Exercise A: Summarize the passage about penguin feet in two sentences.
Exercise B: Write the next part of the passage about penguin feet, picking up after its final sentence.

But not if you can avoid it
Most scientific research starts with an observation. And when in Antarctica I watched penguins, how they walk, hop, swim and (very occasionally) slip on the ice. I, on the other hand, would have slipped and fallen all the time, hadn’t I worn special footwear with spikes, termed in-step crampons, fastened under the soles of my boots. Now penguins don’t wear boots with crampons but hardly ever slip when marching along on slippery, icy surfaces. How come? I examined the underside of the feet of a dead penguin by microscopy and found numerous tiny bumps and protuberances that could have been there to improve the feet’s steadfastness on the ice. But how about the African or Galapagos species of penguins? They never see any ice and their only risk of slipping comes from climbing onto wet and slippery rocks along the seashore. Their feet still await to be examined. And so do the feet of the Adelie penguins when in the ocean for many months and not breeding on land.

Stored items from a collection:
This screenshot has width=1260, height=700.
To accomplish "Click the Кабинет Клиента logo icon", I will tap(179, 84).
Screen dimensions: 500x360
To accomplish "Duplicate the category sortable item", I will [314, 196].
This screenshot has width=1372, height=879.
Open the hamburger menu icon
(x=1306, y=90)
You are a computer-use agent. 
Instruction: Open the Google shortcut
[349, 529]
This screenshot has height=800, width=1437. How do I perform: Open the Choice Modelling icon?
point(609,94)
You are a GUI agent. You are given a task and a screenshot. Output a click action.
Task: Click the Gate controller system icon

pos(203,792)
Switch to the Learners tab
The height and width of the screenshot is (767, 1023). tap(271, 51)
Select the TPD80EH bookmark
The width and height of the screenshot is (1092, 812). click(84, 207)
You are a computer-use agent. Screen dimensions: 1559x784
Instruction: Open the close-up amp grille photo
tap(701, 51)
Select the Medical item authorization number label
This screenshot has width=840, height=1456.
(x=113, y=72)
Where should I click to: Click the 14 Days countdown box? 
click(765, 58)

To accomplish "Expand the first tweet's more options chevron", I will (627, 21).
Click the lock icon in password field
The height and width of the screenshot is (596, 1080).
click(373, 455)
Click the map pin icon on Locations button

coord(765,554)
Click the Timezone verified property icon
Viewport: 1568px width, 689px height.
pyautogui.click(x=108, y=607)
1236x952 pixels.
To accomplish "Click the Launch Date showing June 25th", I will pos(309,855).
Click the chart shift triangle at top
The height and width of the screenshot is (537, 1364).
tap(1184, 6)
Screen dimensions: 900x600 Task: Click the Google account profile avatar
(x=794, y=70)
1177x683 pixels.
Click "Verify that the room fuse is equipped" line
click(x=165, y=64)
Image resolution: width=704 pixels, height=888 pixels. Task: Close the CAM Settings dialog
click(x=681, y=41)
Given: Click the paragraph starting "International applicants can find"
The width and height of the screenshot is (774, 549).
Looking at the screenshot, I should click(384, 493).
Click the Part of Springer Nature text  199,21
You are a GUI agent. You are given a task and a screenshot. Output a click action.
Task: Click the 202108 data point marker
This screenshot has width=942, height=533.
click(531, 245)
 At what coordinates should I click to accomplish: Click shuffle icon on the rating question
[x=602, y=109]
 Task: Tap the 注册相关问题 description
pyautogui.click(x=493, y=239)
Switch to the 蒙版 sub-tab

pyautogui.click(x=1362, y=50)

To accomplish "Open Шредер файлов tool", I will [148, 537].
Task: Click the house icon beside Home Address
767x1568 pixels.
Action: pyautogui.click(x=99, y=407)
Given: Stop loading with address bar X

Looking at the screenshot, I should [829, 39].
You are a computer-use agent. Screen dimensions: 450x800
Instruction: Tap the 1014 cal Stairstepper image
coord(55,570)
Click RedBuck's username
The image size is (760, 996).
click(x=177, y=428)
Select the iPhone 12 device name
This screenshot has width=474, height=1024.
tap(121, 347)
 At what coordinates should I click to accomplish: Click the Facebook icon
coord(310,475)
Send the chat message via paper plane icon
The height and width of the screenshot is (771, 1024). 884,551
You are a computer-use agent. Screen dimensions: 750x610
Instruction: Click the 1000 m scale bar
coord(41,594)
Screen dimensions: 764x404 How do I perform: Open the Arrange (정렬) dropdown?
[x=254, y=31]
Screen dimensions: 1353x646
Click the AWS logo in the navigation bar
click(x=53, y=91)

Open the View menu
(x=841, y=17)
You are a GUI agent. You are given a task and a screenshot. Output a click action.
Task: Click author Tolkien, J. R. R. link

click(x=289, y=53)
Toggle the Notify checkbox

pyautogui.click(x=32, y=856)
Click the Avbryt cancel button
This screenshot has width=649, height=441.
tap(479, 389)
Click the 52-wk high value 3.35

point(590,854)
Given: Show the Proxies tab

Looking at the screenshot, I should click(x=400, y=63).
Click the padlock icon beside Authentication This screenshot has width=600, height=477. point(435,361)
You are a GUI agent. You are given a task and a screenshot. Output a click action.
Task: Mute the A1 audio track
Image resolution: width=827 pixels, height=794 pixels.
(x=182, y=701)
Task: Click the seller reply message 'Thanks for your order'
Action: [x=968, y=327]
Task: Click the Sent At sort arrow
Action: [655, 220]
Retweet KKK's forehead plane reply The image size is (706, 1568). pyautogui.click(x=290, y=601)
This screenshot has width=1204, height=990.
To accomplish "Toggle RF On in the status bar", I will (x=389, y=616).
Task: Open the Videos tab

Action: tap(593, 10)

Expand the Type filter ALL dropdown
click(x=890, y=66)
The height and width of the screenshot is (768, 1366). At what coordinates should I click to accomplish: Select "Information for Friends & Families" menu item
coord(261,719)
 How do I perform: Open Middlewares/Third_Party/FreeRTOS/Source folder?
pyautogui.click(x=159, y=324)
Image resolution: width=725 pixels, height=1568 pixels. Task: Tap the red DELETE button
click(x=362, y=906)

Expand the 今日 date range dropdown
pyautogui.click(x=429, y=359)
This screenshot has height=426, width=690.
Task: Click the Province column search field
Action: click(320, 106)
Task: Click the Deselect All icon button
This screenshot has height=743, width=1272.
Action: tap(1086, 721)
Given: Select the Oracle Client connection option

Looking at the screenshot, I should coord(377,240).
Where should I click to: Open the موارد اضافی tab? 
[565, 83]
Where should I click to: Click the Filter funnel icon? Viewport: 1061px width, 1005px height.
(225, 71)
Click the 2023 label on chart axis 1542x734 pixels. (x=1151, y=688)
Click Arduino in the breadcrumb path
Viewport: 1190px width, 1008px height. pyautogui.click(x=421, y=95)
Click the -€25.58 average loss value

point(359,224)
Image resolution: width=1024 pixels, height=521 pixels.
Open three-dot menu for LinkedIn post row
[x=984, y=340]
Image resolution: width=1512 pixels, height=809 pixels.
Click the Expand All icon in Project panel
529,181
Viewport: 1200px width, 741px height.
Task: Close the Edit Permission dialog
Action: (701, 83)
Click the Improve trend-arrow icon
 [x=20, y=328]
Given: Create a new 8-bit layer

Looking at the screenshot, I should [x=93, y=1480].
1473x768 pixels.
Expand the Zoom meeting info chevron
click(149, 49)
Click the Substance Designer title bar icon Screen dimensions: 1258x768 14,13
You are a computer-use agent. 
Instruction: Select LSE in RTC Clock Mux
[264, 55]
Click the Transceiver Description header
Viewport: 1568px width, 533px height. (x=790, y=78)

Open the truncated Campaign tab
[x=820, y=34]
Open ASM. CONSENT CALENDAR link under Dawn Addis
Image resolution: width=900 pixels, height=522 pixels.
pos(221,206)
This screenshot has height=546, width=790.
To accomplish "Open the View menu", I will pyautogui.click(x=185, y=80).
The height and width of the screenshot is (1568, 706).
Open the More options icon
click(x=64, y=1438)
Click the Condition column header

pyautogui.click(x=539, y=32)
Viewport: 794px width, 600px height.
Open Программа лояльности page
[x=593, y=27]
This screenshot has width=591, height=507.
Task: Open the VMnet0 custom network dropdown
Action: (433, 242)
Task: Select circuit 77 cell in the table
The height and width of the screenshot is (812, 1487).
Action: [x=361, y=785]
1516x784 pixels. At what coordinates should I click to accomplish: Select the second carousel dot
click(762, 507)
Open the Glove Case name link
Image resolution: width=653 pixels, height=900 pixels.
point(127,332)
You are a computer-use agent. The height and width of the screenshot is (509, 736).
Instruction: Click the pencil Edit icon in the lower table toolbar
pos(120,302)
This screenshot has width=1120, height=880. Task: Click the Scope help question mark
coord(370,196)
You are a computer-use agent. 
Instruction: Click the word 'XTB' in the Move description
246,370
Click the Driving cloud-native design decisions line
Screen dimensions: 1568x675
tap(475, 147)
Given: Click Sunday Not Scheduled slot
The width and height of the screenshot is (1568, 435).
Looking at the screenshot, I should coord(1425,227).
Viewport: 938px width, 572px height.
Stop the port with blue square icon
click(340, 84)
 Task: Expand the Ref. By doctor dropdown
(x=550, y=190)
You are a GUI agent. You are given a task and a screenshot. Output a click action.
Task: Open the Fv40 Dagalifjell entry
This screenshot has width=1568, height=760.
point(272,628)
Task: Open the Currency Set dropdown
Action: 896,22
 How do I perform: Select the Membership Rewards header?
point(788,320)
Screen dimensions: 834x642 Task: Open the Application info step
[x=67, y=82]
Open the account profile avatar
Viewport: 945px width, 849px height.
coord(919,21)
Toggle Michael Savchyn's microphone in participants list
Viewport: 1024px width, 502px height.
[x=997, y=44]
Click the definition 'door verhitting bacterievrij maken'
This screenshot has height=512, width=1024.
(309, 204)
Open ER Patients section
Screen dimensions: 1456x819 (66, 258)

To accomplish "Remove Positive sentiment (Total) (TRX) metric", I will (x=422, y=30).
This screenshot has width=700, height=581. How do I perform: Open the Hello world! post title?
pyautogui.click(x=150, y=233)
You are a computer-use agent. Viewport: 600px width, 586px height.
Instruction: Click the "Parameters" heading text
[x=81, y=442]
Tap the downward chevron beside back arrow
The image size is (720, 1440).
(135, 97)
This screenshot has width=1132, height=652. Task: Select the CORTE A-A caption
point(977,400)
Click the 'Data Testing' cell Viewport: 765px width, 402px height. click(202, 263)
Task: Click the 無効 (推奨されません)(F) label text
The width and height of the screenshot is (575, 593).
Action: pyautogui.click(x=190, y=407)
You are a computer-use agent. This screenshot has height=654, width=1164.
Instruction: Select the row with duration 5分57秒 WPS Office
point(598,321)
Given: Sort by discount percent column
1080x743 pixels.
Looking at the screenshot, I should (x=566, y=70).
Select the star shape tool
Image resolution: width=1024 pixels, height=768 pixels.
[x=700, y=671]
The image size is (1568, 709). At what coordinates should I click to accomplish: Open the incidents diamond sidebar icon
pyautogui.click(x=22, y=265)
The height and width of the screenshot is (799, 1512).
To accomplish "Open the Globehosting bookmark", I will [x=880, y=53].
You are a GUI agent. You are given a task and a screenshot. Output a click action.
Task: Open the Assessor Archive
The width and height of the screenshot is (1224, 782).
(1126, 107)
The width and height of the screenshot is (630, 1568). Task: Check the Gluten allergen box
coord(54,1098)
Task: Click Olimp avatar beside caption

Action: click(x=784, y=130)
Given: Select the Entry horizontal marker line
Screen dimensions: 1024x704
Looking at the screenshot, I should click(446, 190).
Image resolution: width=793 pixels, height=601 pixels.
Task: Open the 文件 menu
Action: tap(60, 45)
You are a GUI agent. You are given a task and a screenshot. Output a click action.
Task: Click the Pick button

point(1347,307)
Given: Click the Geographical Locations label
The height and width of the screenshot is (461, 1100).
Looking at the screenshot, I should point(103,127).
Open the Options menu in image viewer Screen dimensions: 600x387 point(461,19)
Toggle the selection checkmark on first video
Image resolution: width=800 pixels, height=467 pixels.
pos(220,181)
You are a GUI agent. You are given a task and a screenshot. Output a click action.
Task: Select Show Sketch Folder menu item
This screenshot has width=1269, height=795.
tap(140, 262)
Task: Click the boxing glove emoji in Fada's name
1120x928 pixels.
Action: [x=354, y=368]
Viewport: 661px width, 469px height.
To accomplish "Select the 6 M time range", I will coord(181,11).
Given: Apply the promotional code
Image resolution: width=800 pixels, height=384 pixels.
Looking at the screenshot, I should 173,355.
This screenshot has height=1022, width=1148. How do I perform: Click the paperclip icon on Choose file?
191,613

Reply A: While in Antarctica, the writer watched penguins and noticed that they hardly ever slip on icy surfaces, even though the writer needed boots fitted with in-step crampons to avoid falling. Microscopy of a dead penguin's feet revealed numerous tiny bumps and protuberances that could improve their grip on ice, but the feet of African and Galapagos penguins, and of Adelie penguins during their months in the ocean, have yet to be examined.

Reply B:
Sliding along on a slippery surface can, on rare occasions, be advantageous: for example, when penguins go into a mode of locomotion called ‘tobogganing’ or when pond skaters slide along the water surface. But more usually slipping is to be avoided as it entails the risk of getting injured. The problem is to find a compromise between reducing speed and increasing grip, i.e. stability – and that often depends not only on structures involved in permitting or avoiding sliding, but environmental conditions. L. Heepe et al. found in 2016 that the feet of ladybird beetles (Coccinelllidae) achieve the highest attachment forces (i.e. the least amount of slipping) at a humidity of 60%, but lower and higher humidities would lead to a decrease in attachment ability. Not getting stuck too tightly is, of course, another problem that animals that possess adaptations to prevent slipping, need to control.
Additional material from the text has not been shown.